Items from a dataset
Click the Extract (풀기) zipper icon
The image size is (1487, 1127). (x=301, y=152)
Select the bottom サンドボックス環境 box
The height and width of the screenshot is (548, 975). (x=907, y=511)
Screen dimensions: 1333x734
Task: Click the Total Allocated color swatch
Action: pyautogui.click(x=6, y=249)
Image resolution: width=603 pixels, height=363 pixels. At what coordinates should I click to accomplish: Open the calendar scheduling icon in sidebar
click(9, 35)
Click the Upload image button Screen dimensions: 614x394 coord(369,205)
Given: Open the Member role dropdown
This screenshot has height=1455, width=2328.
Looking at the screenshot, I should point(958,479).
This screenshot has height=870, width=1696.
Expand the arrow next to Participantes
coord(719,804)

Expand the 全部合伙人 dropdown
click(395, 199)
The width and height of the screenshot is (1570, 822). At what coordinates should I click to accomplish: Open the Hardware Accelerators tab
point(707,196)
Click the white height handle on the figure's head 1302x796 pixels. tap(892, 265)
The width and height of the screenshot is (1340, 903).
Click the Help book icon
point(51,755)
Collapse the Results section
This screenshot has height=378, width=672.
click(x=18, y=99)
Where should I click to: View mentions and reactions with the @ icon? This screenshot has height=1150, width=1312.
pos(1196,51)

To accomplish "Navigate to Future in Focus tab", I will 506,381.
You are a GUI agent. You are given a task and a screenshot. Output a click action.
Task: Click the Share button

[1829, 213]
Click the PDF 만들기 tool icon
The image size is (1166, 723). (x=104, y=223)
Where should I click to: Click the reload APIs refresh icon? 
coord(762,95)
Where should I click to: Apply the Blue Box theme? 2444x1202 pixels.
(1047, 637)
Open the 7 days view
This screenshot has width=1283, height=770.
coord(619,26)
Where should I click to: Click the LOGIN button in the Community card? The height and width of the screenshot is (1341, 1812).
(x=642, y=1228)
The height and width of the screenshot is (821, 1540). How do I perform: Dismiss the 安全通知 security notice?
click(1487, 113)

-- REQUIRED WORK --
Lines from the top of the data above through the line with "Given: Open the Member role dropdown", both ends included: copy them exactly, nothing more.

-- ANSWER TO THIS TASK --
Click the Extract (풀기) zipper icon
The image size is (1487, 1127). (x=301, y=152)
Select the bottom サンドボックス環境 box
The height and width of the screenshot is (548, 975). (x=907, y=511)
Screen dimensions: 1333x734
Task: Click the Total Allocated color swatch
Action: pyautogui.click(x=6, y=249)
Image resolution: width=603 pixels, height=363 pixels. At what coordinates should I click to accomplish: Open the calendar scheduling icon in sidebar
click(9, 35)
Click the Upload image button Screen dimensions: 614x394 coord(369,205)
Given: Open the Member role dropdown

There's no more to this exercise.